- [Exercise directions]: All of the data needs to come back exactly as written.

- [Data items]:
* * * * * * *
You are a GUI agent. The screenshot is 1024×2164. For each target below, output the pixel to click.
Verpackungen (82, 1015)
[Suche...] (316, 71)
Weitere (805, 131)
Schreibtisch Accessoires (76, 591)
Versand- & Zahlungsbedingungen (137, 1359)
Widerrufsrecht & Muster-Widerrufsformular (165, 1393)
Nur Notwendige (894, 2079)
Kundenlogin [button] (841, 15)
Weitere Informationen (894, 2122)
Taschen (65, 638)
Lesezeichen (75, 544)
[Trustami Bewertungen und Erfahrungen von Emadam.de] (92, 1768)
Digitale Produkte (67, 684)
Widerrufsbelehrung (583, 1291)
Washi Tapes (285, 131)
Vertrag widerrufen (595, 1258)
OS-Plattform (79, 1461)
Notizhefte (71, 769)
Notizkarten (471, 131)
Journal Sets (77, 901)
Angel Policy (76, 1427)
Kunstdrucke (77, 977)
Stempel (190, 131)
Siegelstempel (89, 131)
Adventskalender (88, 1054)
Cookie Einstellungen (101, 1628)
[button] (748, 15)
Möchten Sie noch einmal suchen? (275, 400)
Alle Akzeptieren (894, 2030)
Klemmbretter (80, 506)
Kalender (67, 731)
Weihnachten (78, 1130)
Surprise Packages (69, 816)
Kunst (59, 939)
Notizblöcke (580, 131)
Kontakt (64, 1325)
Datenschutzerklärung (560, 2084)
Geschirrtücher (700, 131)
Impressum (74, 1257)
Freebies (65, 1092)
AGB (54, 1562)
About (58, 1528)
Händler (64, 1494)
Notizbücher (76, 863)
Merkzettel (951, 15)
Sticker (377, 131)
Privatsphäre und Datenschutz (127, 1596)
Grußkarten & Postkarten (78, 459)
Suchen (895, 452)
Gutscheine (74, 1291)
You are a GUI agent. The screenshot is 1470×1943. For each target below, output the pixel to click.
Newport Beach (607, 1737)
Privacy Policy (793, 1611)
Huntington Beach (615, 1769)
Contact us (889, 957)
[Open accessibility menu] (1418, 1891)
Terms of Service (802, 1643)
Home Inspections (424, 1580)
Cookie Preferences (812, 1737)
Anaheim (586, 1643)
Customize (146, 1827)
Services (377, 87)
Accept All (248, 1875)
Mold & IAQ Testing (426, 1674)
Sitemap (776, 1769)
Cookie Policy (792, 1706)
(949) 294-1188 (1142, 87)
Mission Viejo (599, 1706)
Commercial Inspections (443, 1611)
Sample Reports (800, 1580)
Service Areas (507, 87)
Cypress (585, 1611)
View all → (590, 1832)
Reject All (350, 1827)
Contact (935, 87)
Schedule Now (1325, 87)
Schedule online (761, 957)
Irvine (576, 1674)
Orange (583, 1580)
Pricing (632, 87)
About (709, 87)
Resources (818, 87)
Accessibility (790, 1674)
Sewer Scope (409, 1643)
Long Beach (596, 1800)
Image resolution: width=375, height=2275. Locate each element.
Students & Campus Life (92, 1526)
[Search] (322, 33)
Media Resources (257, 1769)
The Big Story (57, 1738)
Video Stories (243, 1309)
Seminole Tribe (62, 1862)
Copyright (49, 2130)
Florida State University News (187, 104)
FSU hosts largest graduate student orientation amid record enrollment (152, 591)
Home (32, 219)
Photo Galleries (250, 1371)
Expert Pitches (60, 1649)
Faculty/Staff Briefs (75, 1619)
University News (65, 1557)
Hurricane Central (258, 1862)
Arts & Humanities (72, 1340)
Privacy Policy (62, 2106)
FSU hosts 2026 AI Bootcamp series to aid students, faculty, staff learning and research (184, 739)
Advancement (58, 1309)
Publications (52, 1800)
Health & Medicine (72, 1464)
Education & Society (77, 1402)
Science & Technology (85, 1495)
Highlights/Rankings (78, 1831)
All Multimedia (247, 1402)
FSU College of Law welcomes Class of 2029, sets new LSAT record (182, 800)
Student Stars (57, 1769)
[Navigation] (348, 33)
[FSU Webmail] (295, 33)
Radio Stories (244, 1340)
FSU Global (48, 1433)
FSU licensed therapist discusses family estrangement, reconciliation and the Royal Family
* * * * * * *
- [Problem solution]:
You are a GUI agent. The screenshot is 1024×2164. For each target below, output the pixel to click.
Verpackungen (82, 1015)
[Suche...] (316, 71)
Weitere (805, 131)
Schreibtisch Accessoires (76, 591)
Versand- & Zahlungsbedingungen (137, 1359)
Widerrufsrecht & Muster-Widerrufsformular (165, 1393)
Nur Notwendige (894, 2079)
Kundenlogin [button] (841, 15)
Weitere Informationen (894, 2122)
Taschen (65, 638)
Lesezeichen (75, 544)
[Trustami Bewertungen und Erfahrungen von Emadam.de] (92, 1768)
Digitale Produkte (67, 684)
Widerrufsbelehrung (583, 1291)
Washi Tapes (285, 131)
Vertrag widerrufen (595, 1258)
OS-Plattform (79, 1461)
Notizhefte (71, 769)
Notizkarten (471, 131)
Journal Sets (77, 901)
Angel Policy (76, 1427)
Kunstdrucke (77, 977)
Stempel (190, 131)
Siegelstempel (89, 131)
Adventskalender (88, 1054)
Cookie Einstellungen (101, 1628)
[button] (748, 15)
Möchten Sie noch einmal suchen? (275, 400)
Alle Akzeptieren (894, 2030)
Klemmbretter (80, 506)
Kalender (67, 731)
Weihnachten (78, 1130)
Surprise Packages (69, 816)
Kunst (59, 939)
Notizblöcke (580, 131)
Kontakt (64, 1325)
Datenschutzerklärung (560, 2084)
Geschirrtücher (700, 131)
Impressum (74, 1257)
Freebies (65, 1092)
AGB (54, 1562)
About (58, 1528)
Händler (64, 1494)
Notizbücher (76, 863)
Merkzettel (951, 15)
Sticker (377, 131)
Privatsphäre und Datenschutz (127, 1596)
Grußkarten & Postkarten (78, 459)
Suchen (895, 452)
Gutscheine (74, 1291)
You are a GUI agent. The screenshot is 1470×1943. For each target below, output the pixel to click.
Newport Beach (607, 1737)
Privacy Policy (793, 1611)
Huntington Beach (615, 1769)
Contact us (889, 957)
[Open accessibility menu] (1418, 1891)
Terms of Service (802, 1643)
Home Inspections (424, 1580)
Cookie Preferences (812, 1737)
Anaheim (586, 1643)
Customize (146, 1827)
Services (377, 87)
Accept All (248, 1875)
Mold & IAQ Testing (426, 1674)
Sitemap (776, 1769)
Cookie Policy (792, 1706)
(949) 294-1188 (1142, 87)
Mission Viejo (599, 1706)
Commercial Inspections (443, 1611)
Sample Reports (800, 1580)
Service Areas (507, 87)
Cypress (585, 1611)
View all → (590, 1832)
Reject All (350, 1827)
Contact (935, 87)
Schedule Now (1325, 87)
Schedule online (761, 957)
Irvine (576, 1674)
Orange (583, 1580)
Pricing (632, 87)
About (709, 87)
Resources (818, 87)
Accessibility (790, 1674)
Sewer Scope (409, 1643)
Long Beach (596, 1800)
Image resolution: width=375, height=2275. Locate each element.
Students & Campus Life (92, 1526)
[Search] (322, 33)
Media Resources (257, 1769)
The Big Story (57, 1738)
Video Stories (243, 1309)
Seminole Tribe (62, 1862)
Copyright (49, 2130)
Florida State University News (187, 104)
FSU hosts largest graduate student orientation amid record enrollment (152, 591)
Home (32, 219)
Photo Galleries (250, 1371)
Expert Pitches (60, 1649)
Faculty/Staff Briefs (75, 1619)
University News (65, 1557)
Hurricane Central (258, 1862)
Arts & Humanities (72, 1340)
Privacy Policy (62, 2106)
FSU hosts 2026 AI Bootcamp series to aid students, faculty, staff learning and research (184, 739)
Advancement (58, 1309)
Publications (52, 1800)
Health & Medicine (72, 1464)
Education & Society (77, 1402)
Science & Technology (85, 1495)
Highlights/Rankings (78, 1831)
All Multimedia (247, 1402)
FSU College of Law welcomes Class of 2029, sets new LSAT record (182, 800)
Student Stars (57, 1769)
[Navigation] (348, 33)
[FSU Webmail] (295, 33)
Radio Stories (244, 1340)
FSU Global (48, 1433)
FSU licensed therapist discusses family estrangement, reconciliation and the Royal Family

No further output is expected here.